There’s still plenty of room for growth for this small delivery robot maker.
Nvidia’s (NVDA -3.22%) Over the past five years, its stock price has risen 2,630%, increasing its market capitalization to nearly $3.5 trillion, making it the world’s most valuable company. Much of this increase was driven by strong sales of AI-oriented GPUs for data centers.
From fiscal year 2019 to fiscal year 2024 (ending in January of this year), Nvidia’s revenue grew at a compound annual growth rate (CAGR) of 39%. However, analysts expect the company’s revenue to grow at an even faster CAGR of 53% from FY2024 to FY2027 as the AI market continues to expand.
These long-term trends make Nvidia a great long-term investment, but it may be difficult to replicate the billionaire gains of the past few years. So if you’re looking for the “next Nvidia,” you might want to check out the smaller AI companies chipmakers are investing in.
One company that stands out is Serve Robotics. (service -1.54%)a manufacturer of AI-powered sidewalk delivery robots. Let’s see if this small $384 million company can eventually become a $1 trillion tech giant like Nvidia.

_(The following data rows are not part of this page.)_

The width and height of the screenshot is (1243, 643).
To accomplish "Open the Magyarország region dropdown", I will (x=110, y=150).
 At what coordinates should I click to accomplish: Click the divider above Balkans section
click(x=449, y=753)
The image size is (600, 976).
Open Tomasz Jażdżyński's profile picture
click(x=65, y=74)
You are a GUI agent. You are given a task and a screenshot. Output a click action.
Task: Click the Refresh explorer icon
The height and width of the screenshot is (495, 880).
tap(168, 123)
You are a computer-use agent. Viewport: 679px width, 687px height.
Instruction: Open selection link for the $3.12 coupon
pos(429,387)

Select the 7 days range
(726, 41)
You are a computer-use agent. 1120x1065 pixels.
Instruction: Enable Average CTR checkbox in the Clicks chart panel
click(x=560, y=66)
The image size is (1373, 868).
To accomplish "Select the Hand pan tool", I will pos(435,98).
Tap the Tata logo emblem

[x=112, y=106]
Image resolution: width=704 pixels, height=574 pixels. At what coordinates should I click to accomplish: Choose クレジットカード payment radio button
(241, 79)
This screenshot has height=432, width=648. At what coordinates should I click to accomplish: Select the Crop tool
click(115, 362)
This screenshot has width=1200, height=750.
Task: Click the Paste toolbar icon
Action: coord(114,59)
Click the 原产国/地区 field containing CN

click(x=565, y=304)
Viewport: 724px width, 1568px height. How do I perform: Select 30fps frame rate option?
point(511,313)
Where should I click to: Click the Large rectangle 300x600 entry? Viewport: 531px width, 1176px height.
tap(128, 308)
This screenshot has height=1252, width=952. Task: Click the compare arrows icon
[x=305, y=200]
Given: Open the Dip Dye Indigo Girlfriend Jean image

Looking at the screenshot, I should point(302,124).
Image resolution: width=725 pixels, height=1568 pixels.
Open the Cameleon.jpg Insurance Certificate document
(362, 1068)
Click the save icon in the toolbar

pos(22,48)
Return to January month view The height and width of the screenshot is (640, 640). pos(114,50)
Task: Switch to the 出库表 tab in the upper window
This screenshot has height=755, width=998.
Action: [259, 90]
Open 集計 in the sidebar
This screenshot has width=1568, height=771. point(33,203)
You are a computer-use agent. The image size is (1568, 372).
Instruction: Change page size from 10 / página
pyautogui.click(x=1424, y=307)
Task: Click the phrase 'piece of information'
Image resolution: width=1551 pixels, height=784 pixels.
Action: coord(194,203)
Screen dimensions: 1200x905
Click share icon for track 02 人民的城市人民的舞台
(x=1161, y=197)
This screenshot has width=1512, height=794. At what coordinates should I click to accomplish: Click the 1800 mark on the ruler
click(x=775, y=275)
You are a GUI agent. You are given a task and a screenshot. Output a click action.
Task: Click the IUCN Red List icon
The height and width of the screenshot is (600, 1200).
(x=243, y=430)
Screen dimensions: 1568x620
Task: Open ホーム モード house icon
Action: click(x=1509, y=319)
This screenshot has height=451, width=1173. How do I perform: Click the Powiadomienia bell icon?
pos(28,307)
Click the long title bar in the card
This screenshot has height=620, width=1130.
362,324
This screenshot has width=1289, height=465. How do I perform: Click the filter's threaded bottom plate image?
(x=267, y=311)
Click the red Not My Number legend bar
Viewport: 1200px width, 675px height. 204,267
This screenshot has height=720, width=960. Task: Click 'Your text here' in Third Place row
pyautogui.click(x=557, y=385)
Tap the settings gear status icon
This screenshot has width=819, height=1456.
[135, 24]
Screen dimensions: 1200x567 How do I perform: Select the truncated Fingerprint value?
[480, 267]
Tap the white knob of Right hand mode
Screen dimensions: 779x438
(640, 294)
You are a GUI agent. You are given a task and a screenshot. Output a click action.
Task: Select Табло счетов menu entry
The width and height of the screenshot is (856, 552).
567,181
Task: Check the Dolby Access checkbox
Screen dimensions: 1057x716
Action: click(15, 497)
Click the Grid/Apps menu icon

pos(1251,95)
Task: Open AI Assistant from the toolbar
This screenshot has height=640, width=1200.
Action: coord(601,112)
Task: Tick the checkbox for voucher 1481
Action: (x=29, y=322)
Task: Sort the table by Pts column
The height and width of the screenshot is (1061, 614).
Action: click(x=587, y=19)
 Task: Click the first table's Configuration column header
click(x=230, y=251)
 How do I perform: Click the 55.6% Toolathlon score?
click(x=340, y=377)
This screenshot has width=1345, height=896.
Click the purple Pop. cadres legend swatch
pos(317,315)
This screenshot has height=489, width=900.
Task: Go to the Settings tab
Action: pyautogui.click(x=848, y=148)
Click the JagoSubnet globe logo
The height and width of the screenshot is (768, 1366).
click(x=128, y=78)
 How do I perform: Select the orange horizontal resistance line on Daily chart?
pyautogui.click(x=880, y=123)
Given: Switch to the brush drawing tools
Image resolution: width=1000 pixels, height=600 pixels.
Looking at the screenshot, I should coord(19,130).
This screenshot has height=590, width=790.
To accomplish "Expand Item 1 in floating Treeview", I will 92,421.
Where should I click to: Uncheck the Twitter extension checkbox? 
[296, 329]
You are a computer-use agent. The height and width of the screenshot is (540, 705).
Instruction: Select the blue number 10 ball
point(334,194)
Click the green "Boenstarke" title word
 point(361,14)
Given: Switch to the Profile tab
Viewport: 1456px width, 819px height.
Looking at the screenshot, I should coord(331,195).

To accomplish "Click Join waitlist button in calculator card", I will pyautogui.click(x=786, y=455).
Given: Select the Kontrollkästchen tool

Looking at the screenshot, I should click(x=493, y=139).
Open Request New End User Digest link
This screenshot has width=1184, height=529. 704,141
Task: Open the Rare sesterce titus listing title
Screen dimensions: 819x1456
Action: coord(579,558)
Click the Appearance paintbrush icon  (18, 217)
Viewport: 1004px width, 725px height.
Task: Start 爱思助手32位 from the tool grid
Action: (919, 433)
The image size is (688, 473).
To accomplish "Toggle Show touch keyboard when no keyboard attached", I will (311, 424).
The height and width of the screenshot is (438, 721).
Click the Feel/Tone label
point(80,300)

Small players in the nascent market
Serve Robotics was founded in 2017 within Postmates, a food delivery service acquired by Uber Technologies. (Uber 2.69%) Uber then spun off Serve Robotics as an independent company in 2021, but continued to use delivery robots to fulfill orders in select areas across Los Angeles. The latest third-generation robot can travel 78 miles on a single charge, carry up to 15 gallons of cargo, and has a top speed of 11 miles per hour. It is also resistant to extreme temperatures and heavy rain.
Saab Robotics completed a reverse merger with blank check company Patricia Acquisition in 2023, paving the way for its listing on the Nasdaq on April 18th at $4 a share. However, it ended its first day at just $3.11 and fell below $3 by the end of the year. first month.
Currently, Saab stock is trading near $9. Most of that increase came in July of this year after Nvidia revealed it had acquired a 10% stake in the company. This vote of confidence brought back many bulls, even though the company is still barely making any money.
How far can Serve Robotics grow?
Serve has 100 robots, but only 59 were in operation for Uber Eats in the Los Angeles area in Q3 2024. It posted a net loss, with revenue of just $1.6 million in the first nine months of 2024. $26.1 million.
Analysts expect full-year sales of $1.9 million and net loss of $34.3 million. The company is valued at $384 million, more than 200 times this year’s sales, which may seem wildly overvalued. But in 2025, Saab plans to deploy up to 2,000 robots for Uber Eats across the Los Angeles and Dallas-Fort Worth metropolitan areas.
If that ambitious expansion is achieved, analysts expect the company’s sales to jump to $13.3 million in 2025 and $59.5 million in 2026. So you could argue that Serve is not that expensive at around 6.5x 2026 sales.
If Serve succeeds in expanding its fleet of autonomous delivery robots for Uber Eats, it could gain even more attention from other delivery-oriented companies. These new customers will reduce dependence on Uber and drive long-term growth.
According to Precedence Research, the global delivery robot market is likely to expand at a CAGR of 32% from 2024 to 2034. That growth is likely to be driven by labor shortages, increased e-commerce sales, and the development of more efficient autonomous robots. These small robots can also be considered a safer, cheaper, and more reliable alternative to human drivers for last-mile deliveries. Therefore, if the company can break out of its niche market, it could have significant long-term benefits.
But could Serve Robotics become the next Nvidia?
Serve may have a bright future, but it’s too early to tell whether it can expand production, attract more customers, and diversify its business with other types of autonomous robots. So while we can’t seriously call it “the next Nvidia” just yet, it’s easy to see why Nvidia would buy a piece of this upstart AI company. Investors looking for a high-risk, high-return strategy in the burgeoning AI market can consider following Nvidia’s lead.
Leo Sun has no position in any stocks mentioned. The Motley Fool has positions in and recommends Nvidia, Serve Robotics, and Uber Technologies. The Motley Fool recommends NASDAQ. The Motley Fool has a disclosure policy.